··· Extracted material

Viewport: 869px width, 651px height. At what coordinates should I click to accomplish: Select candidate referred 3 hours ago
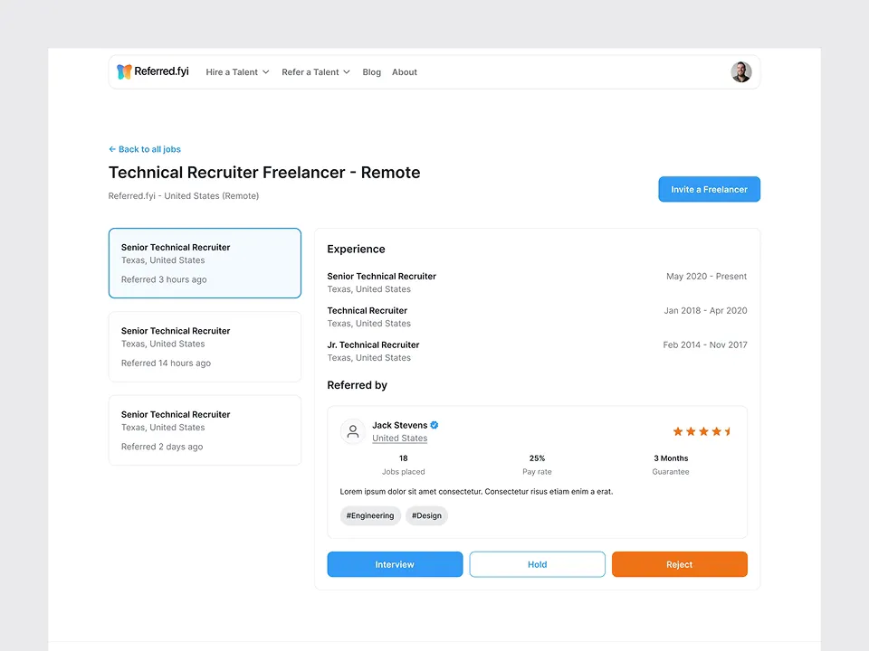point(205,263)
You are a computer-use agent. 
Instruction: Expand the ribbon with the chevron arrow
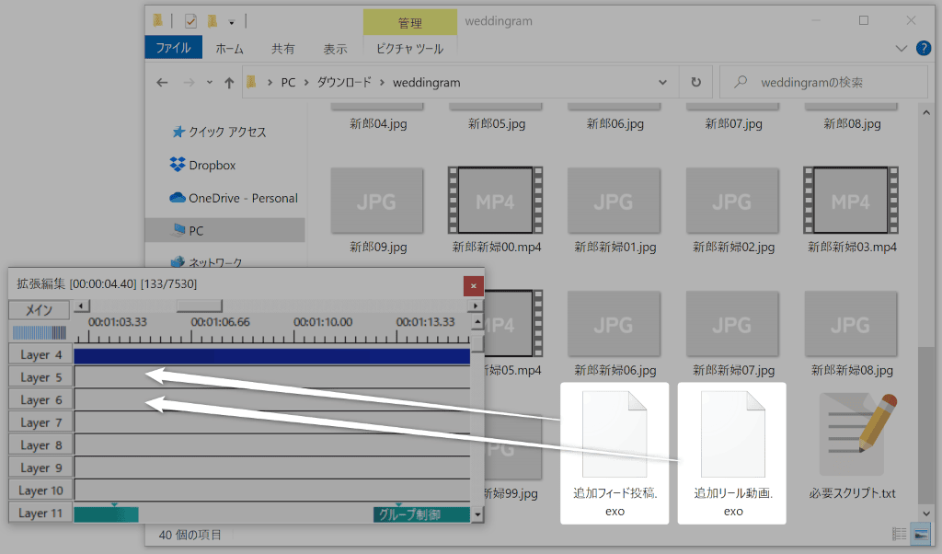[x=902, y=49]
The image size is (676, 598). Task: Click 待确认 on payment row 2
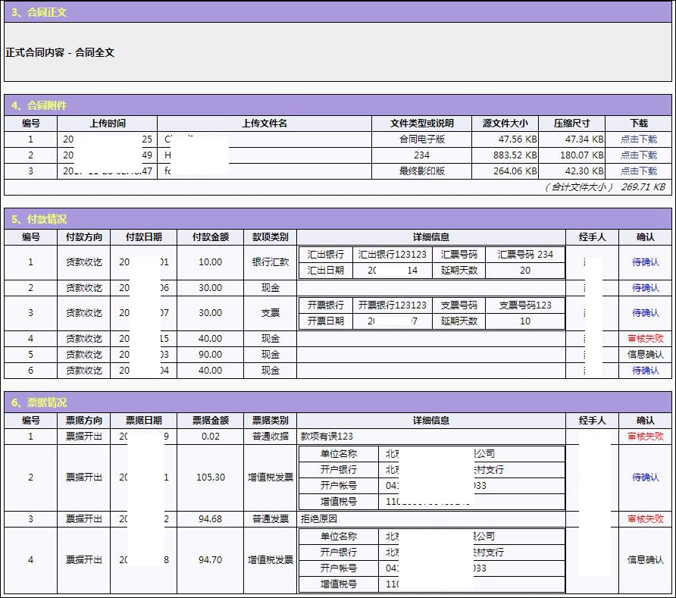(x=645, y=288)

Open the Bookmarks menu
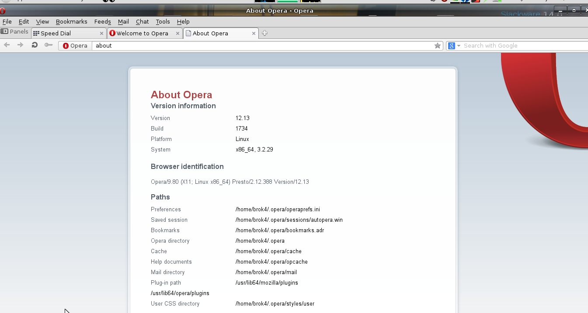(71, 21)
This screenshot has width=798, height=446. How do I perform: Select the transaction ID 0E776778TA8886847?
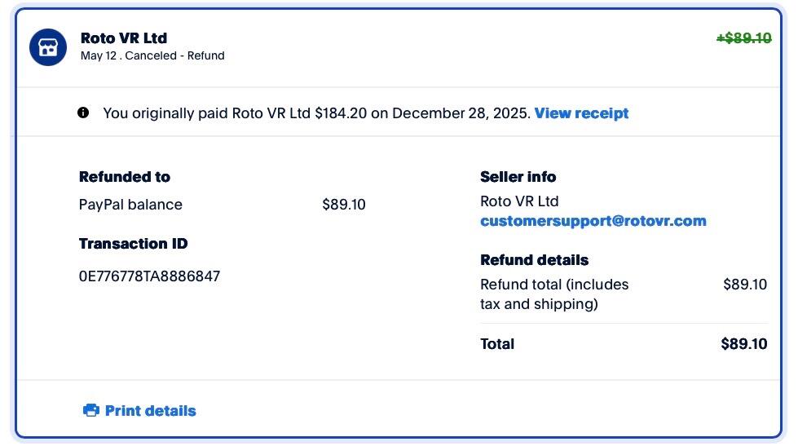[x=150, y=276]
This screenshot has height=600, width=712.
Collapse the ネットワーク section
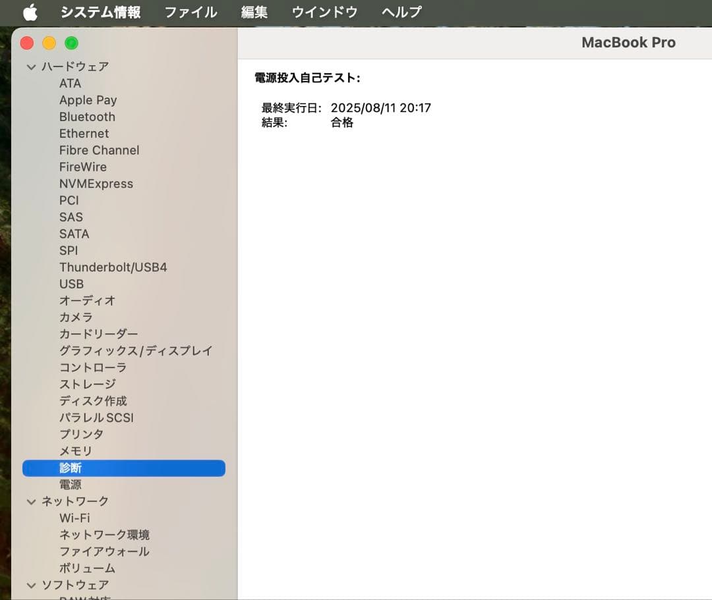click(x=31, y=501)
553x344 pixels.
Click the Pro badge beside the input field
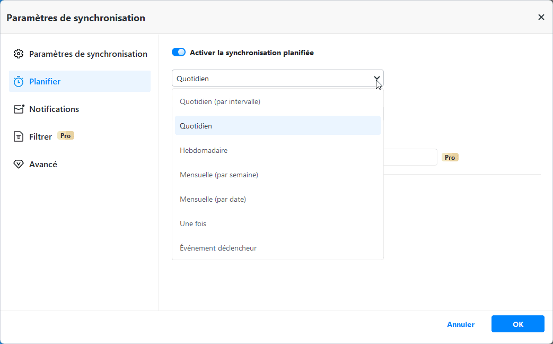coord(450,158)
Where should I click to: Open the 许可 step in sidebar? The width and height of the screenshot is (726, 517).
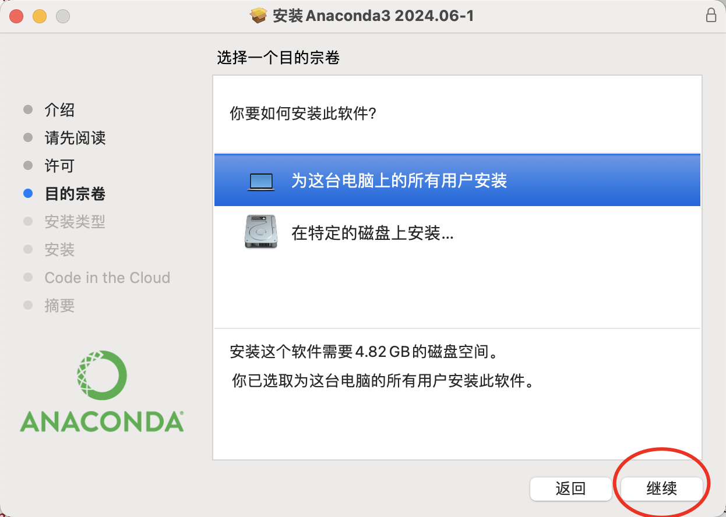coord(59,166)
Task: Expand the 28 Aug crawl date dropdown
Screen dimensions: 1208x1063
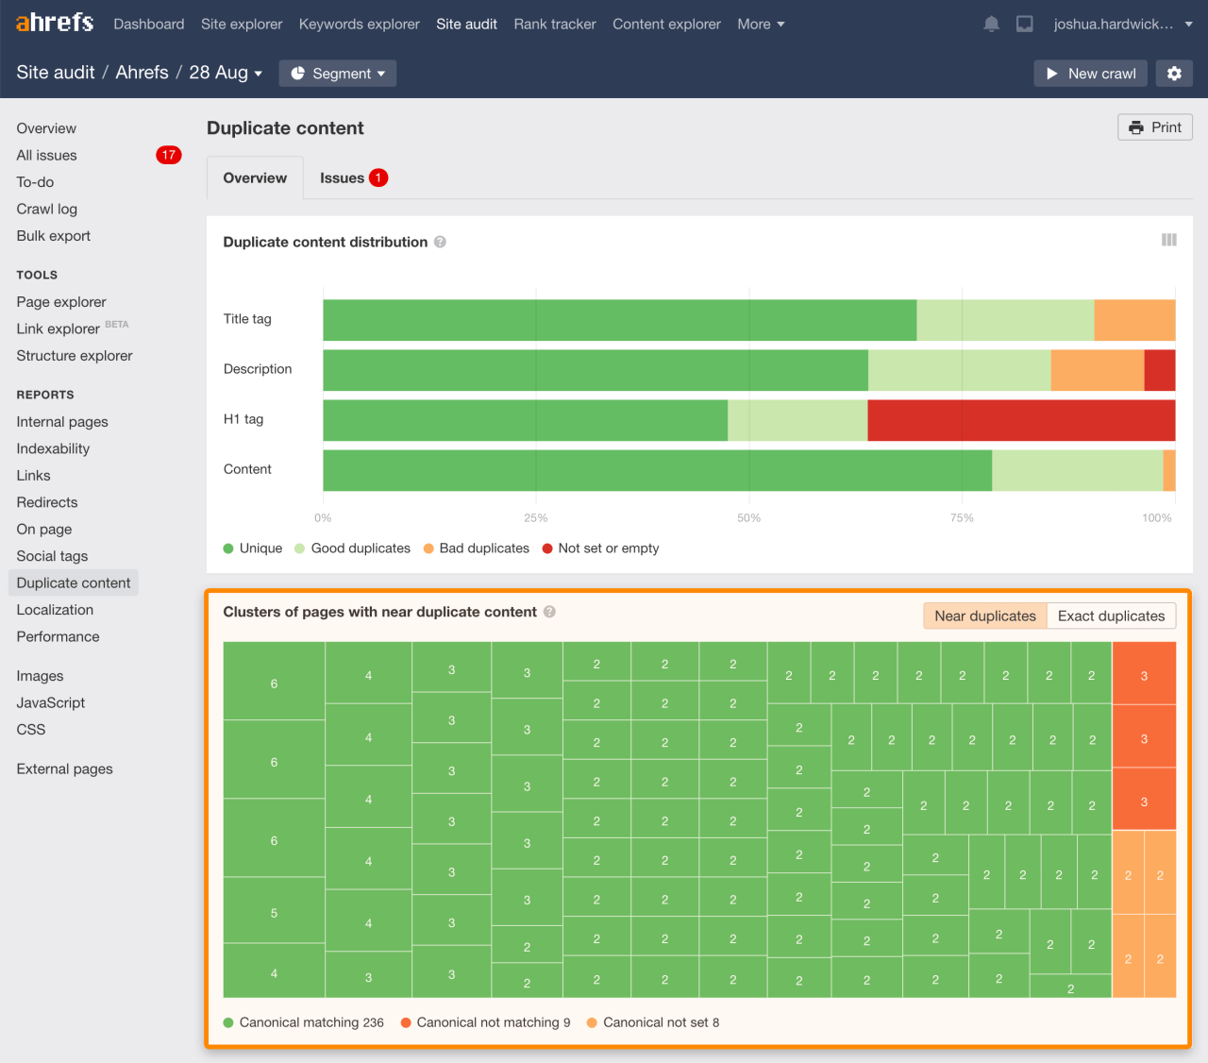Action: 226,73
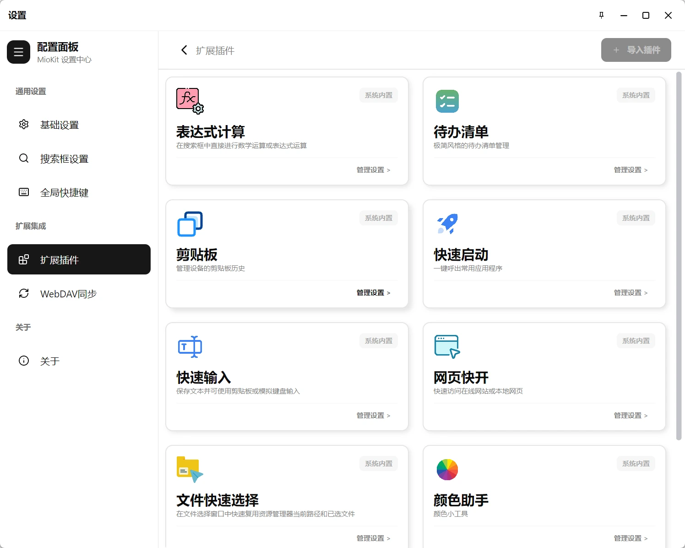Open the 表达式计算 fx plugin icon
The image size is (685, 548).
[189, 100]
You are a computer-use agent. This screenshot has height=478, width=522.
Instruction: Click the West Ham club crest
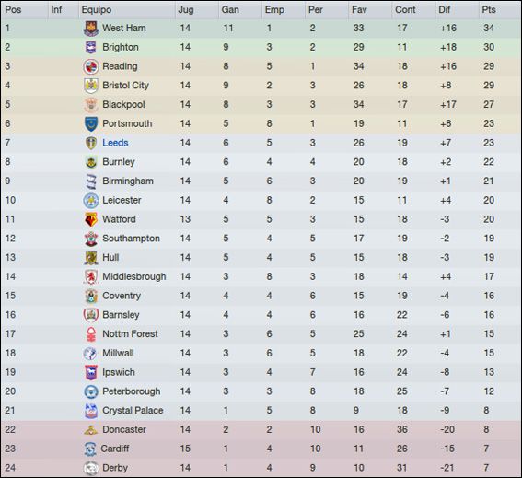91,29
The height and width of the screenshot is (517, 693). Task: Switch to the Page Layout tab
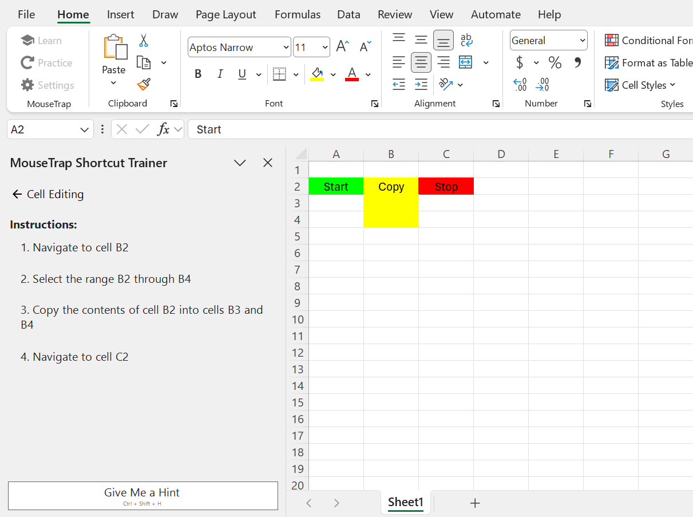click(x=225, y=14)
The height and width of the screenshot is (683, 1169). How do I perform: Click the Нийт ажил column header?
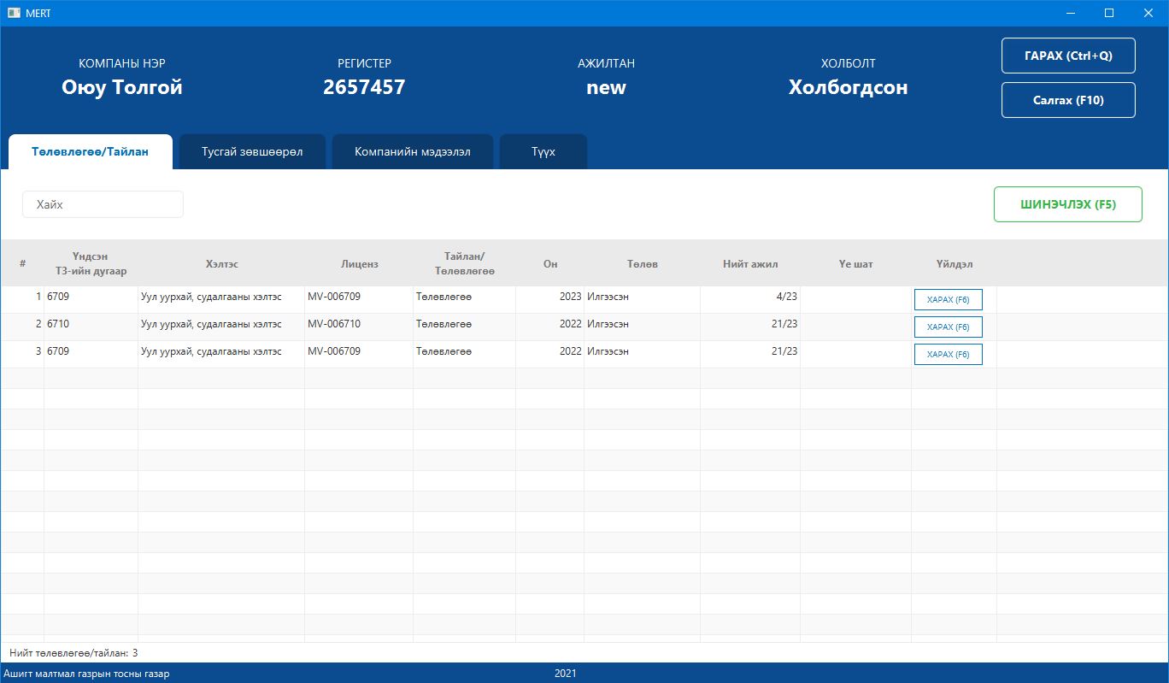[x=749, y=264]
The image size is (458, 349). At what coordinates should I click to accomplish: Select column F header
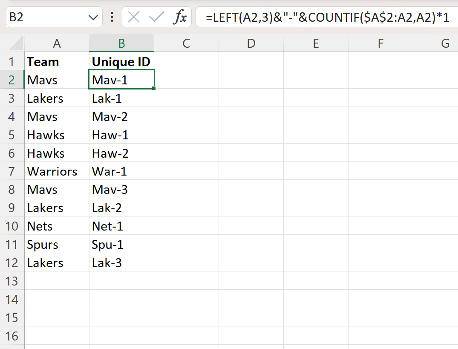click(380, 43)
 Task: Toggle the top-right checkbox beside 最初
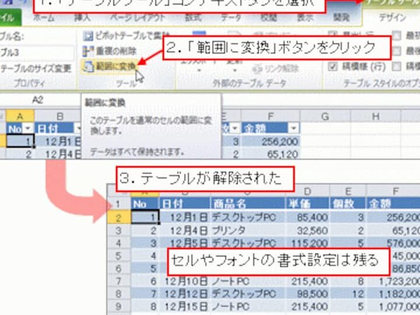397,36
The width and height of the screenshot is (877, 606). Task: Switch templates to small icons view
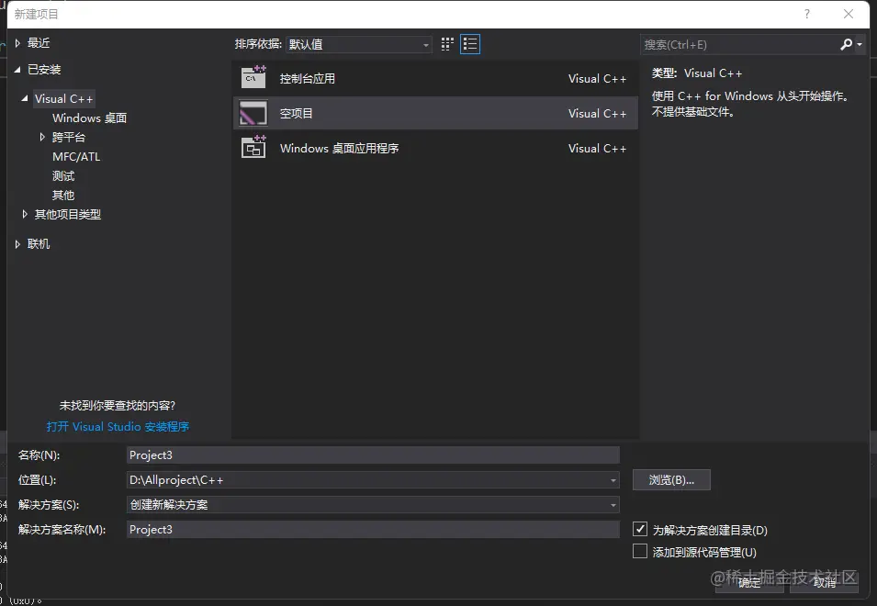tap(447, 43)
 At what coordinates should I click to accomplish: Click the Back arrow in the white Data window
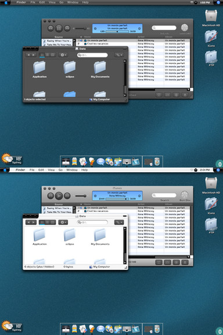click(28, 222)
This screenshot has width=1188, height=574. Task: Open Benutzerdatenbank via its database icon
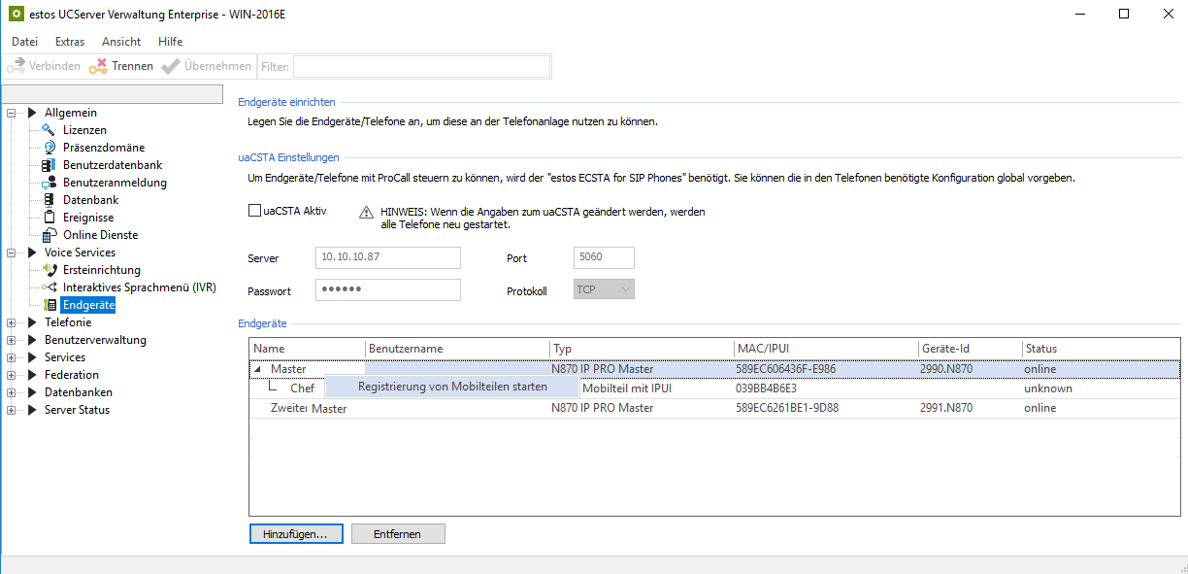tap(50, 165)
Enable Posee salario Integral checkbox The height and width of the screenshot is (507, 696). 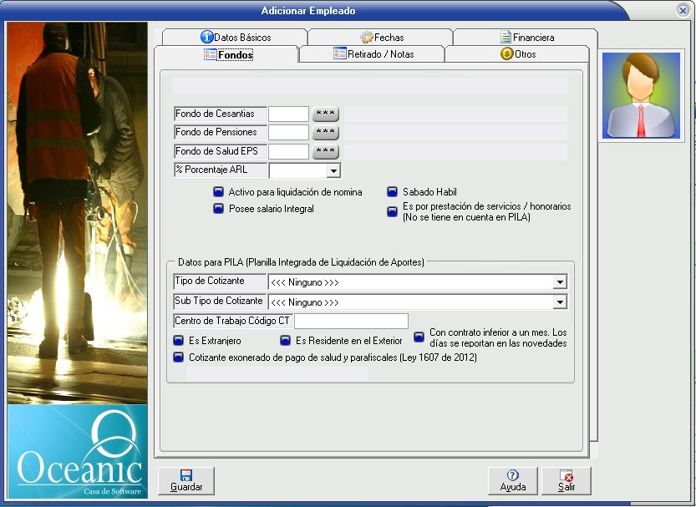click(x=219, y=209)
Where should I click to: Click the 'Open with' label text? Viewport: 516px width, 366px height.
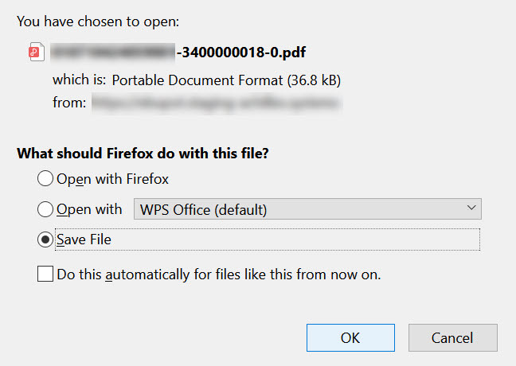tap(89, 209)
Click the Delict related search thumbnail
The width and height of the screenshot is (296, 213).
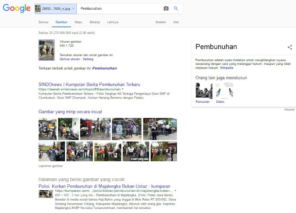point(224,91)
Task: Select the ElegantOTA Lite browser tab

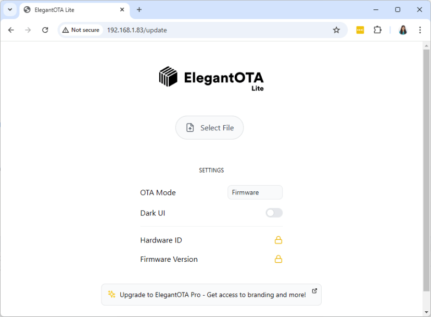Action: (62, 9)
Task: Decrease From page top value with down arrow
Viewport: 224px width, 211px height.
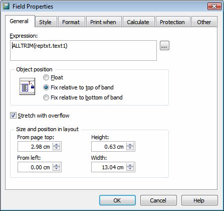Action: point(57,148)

······

• Task details: Print exactly the lines between the line containing "Click the Delict related search thumbnail" and the last line of the entries above, including both, and nothing besides; skip the pictures.

• Your response:
Click the Delict related search thumbnail
The width and height of the screenshot is (296, 213).
point(224,91)
Task: Select the ElegantOTA Lite browser tab

Action: (62, 9)
Task: Decrease From page top value with down arrow
Viewport: 224px width, 211px height.
Action: point(57,148)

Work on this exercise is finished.